-- Exercise aim --
The records that follow must be repeated exactly, except for their pictures.

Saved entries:
------------------------------------------------------------------------
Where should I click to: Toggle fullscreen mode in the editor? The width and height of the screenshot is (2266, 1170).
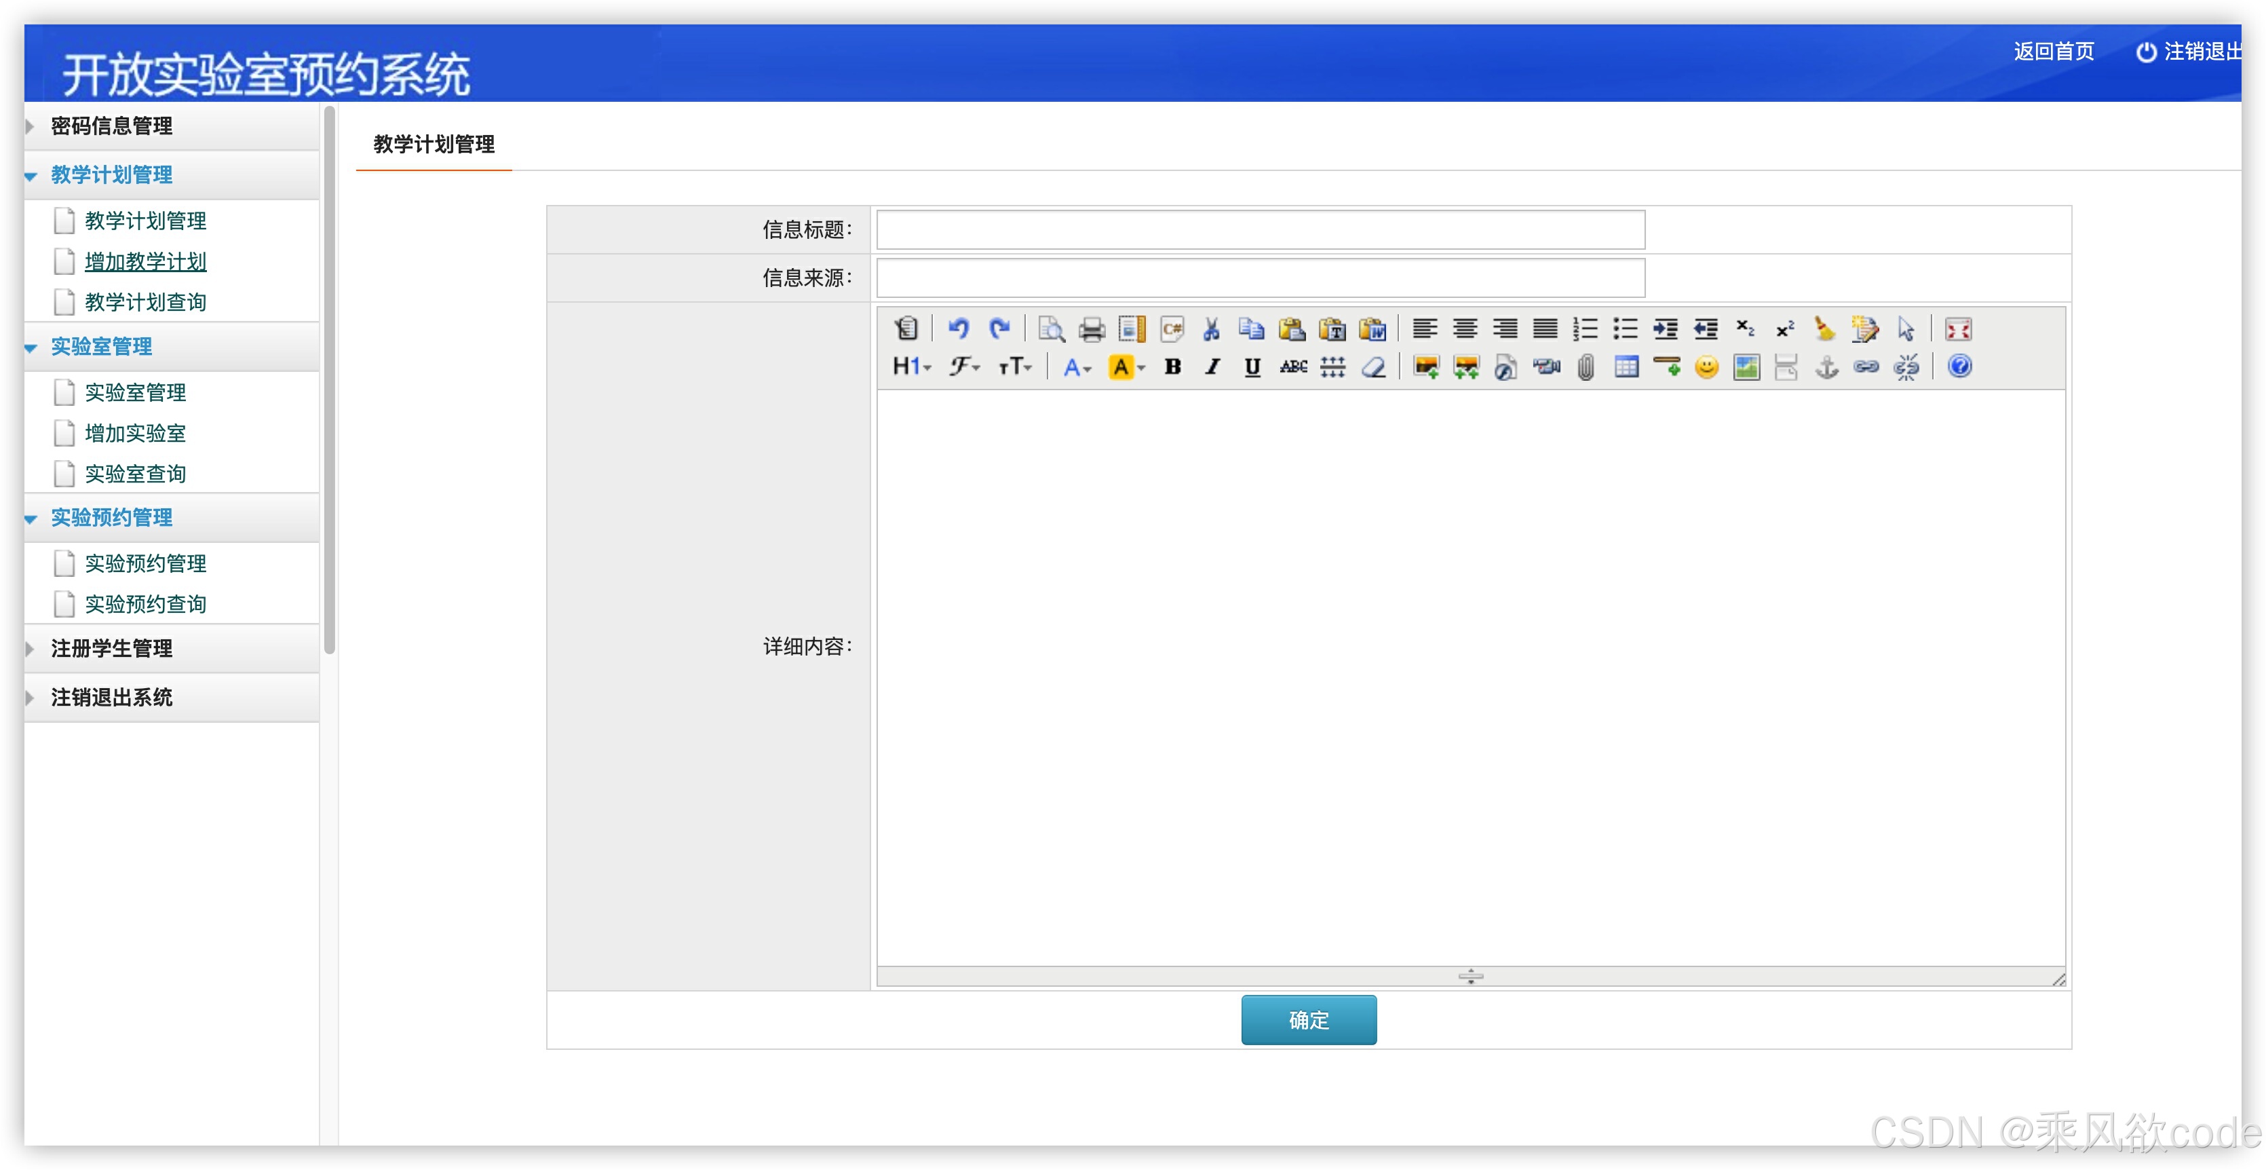click(1958, 329)
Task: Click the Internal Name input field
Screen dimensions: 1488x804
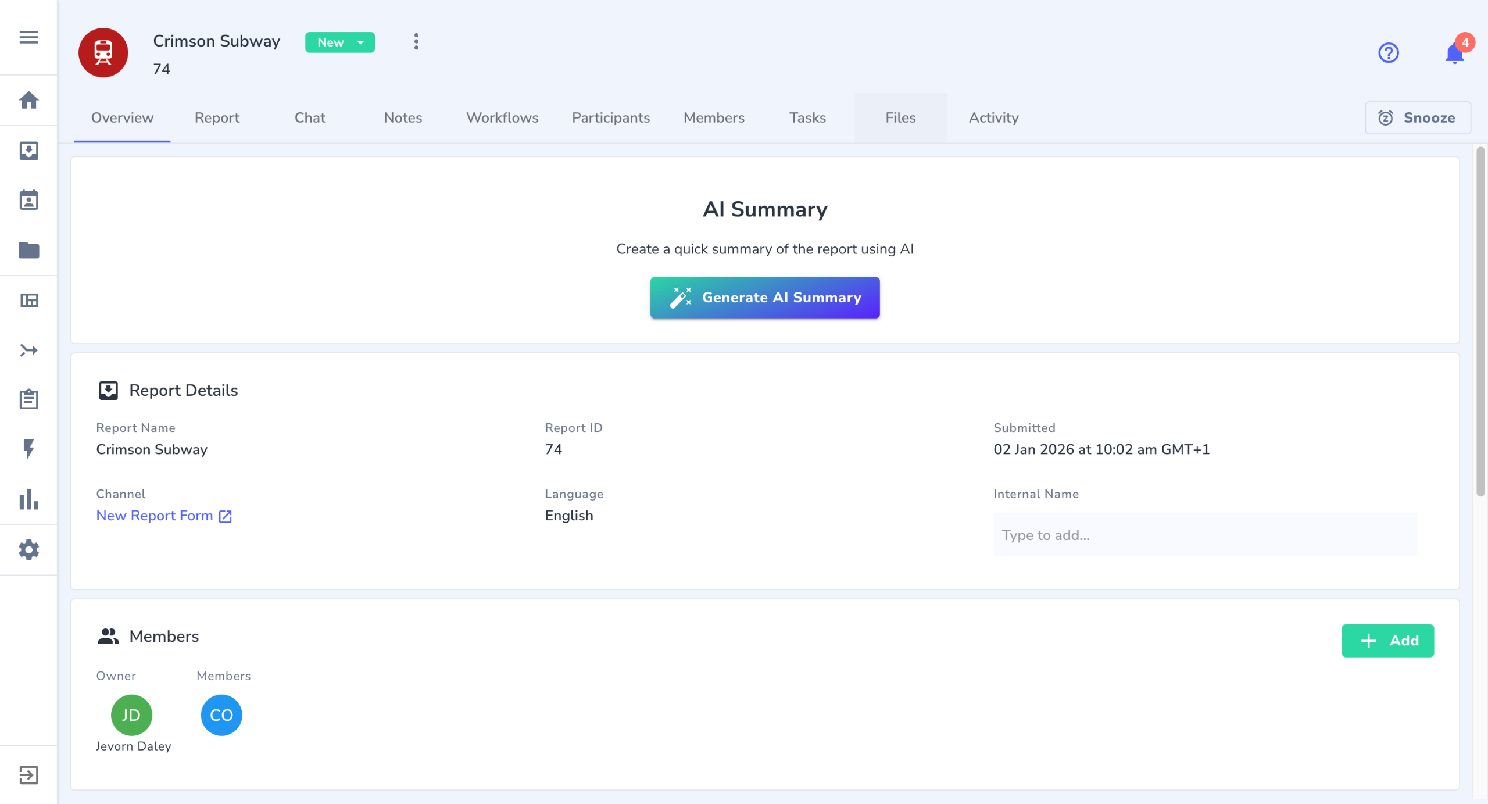Action: pyautogui.click(x=1205, y=534)
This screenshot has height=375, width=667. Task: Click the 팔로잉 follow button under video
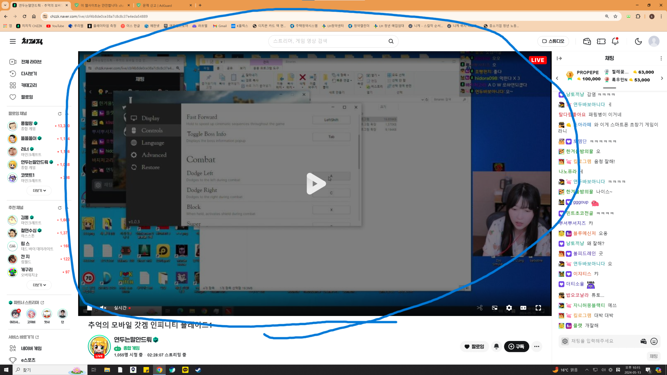pyautogui.click(x=474, y=347)
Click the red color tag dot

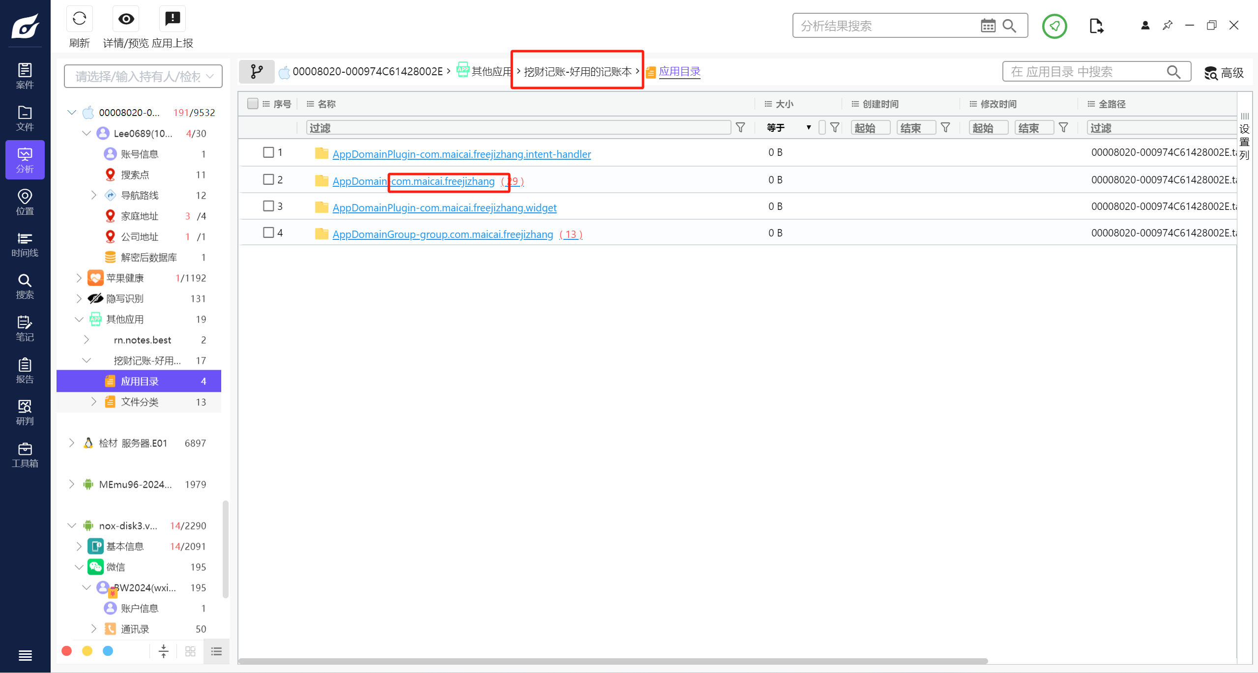tap(67, 651)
------------------------------------------------------------------------
-- Solution for this task --
Where should I click to: Toggle fullscreen mode in the editor? The width and height of the screenshot is (2266, 1170).
click(1958, 329)
Task: Click the Internal Name input field
Screen dimensions: 1488x804
Action: pyautogui.click(x=1205, y=534)
This screenshot has height=375, width=667. Task: Click the 팔로잉 follow button under video
pyautogui.click(x=474, y=347)
Click the red color tag dot

tap(67, 651)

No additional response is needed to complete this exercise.